» AIM OF THE EXERCISE
The entries are given below. Output each one unchanged.

※ ※ ※

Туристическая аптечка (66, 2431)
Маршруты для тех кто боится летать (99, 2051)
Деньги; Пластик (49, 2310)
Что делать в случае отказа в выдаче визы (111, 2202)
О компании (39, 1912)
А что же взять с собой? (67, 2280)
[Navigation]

※ ※ ※

» TASK SOLUTION
Туристическая аптечка (66, 2431)
Маршруты для тех кто боится летать (99, 2051)
Деньги; Пластик (49, 2310)
Что делать в случае отказа в выдаче визы (111, 2202)
О компании (39, 1912)
А что же взять с собой? (67, 2280)
[Navigation]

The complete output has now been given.